Segment Start: Exercise data
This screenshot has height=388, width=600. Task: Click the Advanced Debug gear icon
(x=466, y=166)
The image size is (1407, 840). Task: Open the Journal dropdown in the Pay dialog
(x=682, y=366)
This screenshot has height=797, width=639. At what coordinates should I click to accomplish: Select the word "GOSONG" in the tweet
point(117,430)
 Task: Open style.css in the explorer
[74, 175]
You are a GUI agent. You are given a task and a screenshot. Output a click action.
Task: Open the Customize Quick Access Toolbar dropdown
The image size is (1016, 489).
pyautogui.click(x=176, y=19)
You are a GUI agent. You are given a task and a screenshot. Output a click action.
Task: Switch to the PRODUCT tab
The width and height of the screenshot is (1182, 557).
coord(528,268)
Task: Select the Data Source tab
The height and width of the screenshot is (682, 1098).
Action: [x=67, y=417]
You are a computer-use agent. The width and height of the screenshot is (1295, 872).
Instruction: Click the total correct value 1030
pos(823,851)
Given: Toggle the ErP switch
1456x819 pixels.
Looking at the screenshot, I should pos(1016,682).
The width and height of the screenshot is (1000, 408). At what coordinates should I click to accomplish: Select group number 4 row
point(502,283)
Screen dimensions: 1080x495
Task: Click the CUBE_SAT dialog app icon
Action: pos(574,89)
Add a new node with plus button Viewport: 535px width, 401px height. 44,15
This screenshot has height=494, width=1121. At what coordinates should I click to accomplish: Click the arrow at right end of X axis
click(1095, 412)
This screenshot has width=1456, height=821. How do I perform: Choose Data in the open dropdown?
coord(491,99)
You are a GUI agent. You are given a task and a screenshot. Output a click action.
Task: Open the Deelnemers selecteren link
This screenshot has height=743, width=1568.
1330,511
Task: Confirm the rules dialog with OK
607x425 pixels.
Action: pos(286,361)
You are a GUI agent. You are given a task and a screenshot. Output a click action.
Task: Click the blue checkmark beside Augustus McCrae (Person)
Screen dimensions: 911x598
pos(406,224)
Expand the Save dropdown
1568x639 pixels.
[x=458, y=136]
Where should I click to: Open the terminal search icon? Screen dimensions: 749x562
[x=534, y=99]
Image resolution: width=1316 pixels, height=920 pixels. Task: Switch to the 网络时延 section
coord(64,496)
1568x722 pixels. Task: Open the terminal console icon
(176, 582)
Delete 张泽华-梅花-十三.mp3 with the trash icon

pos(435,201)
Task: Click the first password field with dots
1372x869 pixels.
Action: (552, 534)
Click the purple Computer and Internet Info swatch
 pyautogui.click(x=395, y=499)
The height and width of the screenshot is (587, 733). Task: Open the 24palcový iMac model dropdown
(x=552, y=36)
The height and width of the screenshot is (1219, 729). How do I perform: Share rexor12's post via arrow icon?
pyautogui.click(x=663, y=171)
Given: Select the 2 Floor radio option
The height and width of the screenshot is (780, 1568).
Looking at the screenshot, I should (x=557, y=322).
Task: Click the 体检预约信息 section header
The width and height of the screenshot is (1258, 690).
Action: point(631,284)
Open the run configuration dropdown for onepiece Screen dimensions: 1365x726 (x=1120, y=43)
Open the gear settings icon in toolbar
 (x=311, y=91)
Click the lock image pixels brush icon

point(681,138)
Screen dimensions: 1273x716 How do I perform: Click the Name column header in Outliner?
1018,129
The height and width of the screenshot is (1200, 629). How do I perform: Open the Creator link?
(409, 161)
Segment End: Exercise data
◆ **Activity**
Only the lines above from the line with "1568x722 pixels. Task: Open" to the line with "Task: Click the 体检预约信息 section header", those two lines included, should be reproduced exactly.

◆ **Answer**
1568x722 pixels. Task: Open the terminal console icon
(176, 582)
Delete 张泽华-梅花-十三.mp3 with the trash icon

pos(435,201)
Task: Click the first password field with dots
1372x869 pixels.
Action: (552, 534)
Click the purple Computer and Internet Info swatch
 pyautogui.click(x=395, y=499)
The height and width of the screenshot is (587, 733). Task: Open the 24palcový iMac model dropdown
(x=552, y=36)
The height and width of the screenshot is (1219, 729). How do I perform: Share rexor12's post via arrow icon?
pyautogui.click(x=663, y=171)
Given: Select the 2 Floor radio option
The height and width of the screenshot is (780, 1568).
Looking at the screenshot, I should (x=557, y=322).
Task: Click the 体检预约信息 section header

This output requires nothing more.